Working towards a greener future for residents, Citywide’s annual planting project is part of a Council initiative to plant more than 150,000 new plants and trees over the next seven years to absorb carbon dioxide in the atmosphere.
The average sized tree has the capacity to withhold up to 120 black balloons of carbon dioxide per year, therefore 150,000 new trees and plants at an average life expectancy of 20 years, equates to the suppression of up to 360 million black balloons.
Council has identified a host of ways it can reduce greenhouse gases including using electricity and gas in buildings more efficiently, investing in renewable energy sources and promoting greater use of public transport. These measures will assist Council in meeting its zero net emissions target by the year 2020.
City of Whittlesea Mayor Cr Rex Griffin said tree planting was a great way to reduce emissions, while at the same time creating more scenic parks, reserves and tree lined streets throughout the municipality for all residents to enjoy.

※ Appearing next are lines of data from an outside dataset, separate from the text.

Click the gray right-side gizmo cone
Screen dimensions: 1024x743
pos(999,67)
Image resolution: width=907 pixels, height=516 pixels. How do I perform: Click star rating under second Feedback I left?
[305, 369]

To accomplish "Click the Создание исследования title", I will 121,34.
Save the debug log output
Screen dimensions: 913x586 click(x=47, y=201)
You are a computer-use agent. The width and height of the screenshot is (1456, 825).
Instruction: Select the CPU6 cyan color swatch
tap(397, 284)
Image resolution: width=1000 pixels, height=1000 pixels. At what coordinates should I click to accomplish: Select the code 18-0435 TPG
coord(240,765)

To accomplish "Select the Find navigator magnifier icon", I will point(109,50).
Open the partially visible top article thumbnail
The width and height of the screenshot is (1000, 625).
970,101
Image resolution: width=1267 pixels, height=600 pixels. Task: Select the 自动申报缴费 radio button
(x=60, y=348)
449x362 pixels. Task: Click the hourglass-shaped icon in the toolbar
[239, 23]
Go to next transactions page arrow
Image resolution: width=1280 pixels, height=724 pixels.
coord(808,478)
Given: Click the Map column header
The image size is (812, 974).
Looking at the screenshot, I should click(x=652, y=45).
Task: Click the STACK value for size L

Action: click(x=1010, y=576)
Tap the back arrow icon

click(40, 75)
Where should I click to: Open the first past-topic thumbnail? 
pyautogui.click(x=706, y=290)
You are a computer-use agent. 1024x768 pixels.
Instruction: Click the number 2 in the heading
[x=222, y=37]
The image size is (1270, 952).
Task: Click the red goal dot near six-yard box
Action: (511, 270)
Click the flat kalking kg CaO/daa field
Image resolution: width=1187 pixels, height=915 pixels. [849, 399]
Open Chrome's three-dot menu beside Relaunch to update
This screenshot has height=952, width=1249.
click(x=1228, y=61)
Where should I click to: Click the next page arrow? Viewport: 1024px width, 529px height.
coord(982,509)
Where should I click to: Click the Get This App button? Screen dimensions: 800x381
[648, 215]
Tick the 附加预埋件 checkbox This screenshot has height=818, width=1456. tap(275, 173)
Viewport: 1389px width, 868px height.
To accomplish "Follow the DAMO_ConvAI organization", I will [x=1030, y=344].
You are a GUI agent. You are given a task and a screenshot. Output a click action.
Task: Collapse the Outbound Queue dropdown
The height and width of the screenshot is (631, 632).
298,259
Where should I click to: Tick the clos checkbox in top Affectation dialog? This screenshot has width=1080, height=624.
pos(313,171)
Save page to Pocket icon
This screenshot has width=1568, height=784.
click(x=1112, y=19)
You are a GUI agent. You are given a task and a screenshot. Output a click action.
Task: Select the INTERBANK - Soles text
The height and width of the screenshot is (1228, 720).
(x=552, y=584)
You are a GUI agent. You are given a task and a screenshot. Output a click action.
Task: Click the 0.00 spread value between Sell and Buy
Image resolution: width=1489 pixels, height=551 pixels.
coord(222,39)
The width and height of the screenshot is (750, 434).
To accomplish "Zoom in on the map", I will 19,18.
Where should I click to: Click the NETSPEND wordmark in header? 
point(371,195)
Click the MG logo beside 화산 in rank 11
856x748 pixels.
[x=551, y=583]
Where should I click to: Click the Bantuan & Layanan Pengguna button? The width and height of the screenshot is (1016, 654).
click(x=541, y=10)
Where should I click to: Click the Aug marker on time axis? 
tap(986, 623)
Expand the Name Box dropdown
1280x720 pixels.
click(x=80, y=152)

“Council takes sustainability issues seriously – we want to do our bit to ensure a cleaner, greener municipality for future generations.”
Citywide currently maintains some of Whittlesea’s most iconic and picturesque parks and gardens including Mill Park Recreation Reserve, Norris Bank Parklands, Whittlesea Public Gardens and the Epping Recreation Reserve.
“To be able to work alongside Council in not only beautifying their community, but also aiding their sustainable future is a real privilege for Citywide. With so many trees and plants under our care, we look forward to continuing to work with Whittlesea in maintaining and managing their precious natural assets,” Citywide Whittlesea Operations Manager Brett Francescutti said.